Naturally I’m pleased for Declan and Jesse that their brilliant form has ben recognised, but I have to question on a wider scale if winning caps for England carries the same kind of honour that it used to.

No disrespect to the likes of San Marino, Albania and other similar lesser-known footballing countries – of which there are many now on the international scene – but do games against opposition like that really compare to the fixtures of old against footballing powers such as Germany, France, Spain, Belgium, Italy and Holland – traditionally powerful football nations who fielded teams littered with stars that made those games competitive and worthwhile.

There were far fewer international in years gone by, so winning caps for your country meant far more than it does now. England caps in this day and age appear to be handed out like confetti because much of the opposition is weak and the England manager feels able to ‘experiment’ with players who, when it gets to the important games, usually don’t get a look in.

Gareth Southgate has been England manager since November 2016, and up until his 49th game in charge of Iceland at Wembley in November 2020 he’d selected 87 players for his squads and transferred 84 of those to his team sheets – 75 of those actually getting game time and winning caps, 15 of which had just a single cap, that’s according to England Football Online. The cap makers have clearly been busy.

At the risk of being accused of bias, when I think back to former West Ham players like Billy Bonds, who never won a single cap for the full England side,Frank Lampard Snr who won just two , Alan Devonshire collected just eight while one of the finest footballers ever to play for the Hammers, Johnny Byrne, picked up just 11 England caps, even though he scored eight international goals, between 1961 – 1965.
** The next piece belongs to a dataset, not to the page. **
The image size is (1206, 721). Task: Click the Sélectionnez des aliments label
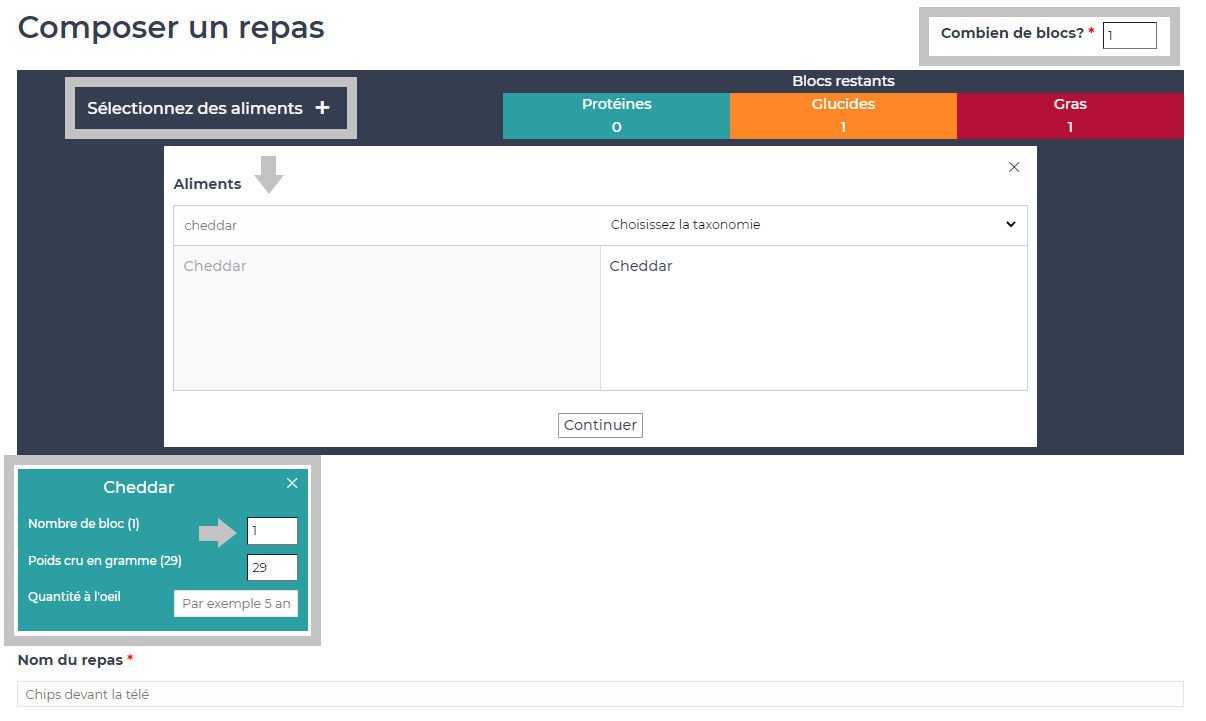point(195,108)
To see some players these days who are mediocre in comparison, able to win more caps in a single year than those four did in their whole career, illustrates just how international football has devalued in my opinion.

Bobby Moore’s 108 caps came, almost entirely, against opposition at the highest level. There is an argument that today’s modern players who can ‘boast’, if that’s the right word, totals in the twenties and thirties because of the way international football has gone, devalues the achievement of the great man – and others like him.

Did anyone really get excited about the 5-0 victory over San Marino, or the laboured defeat of Albania?

The Home Internationals weren’t to everyone’s liking – but at least they generated some passion amongst the supporters. I’m as patriotic as the next – but international football these days simply leaves me stone cold!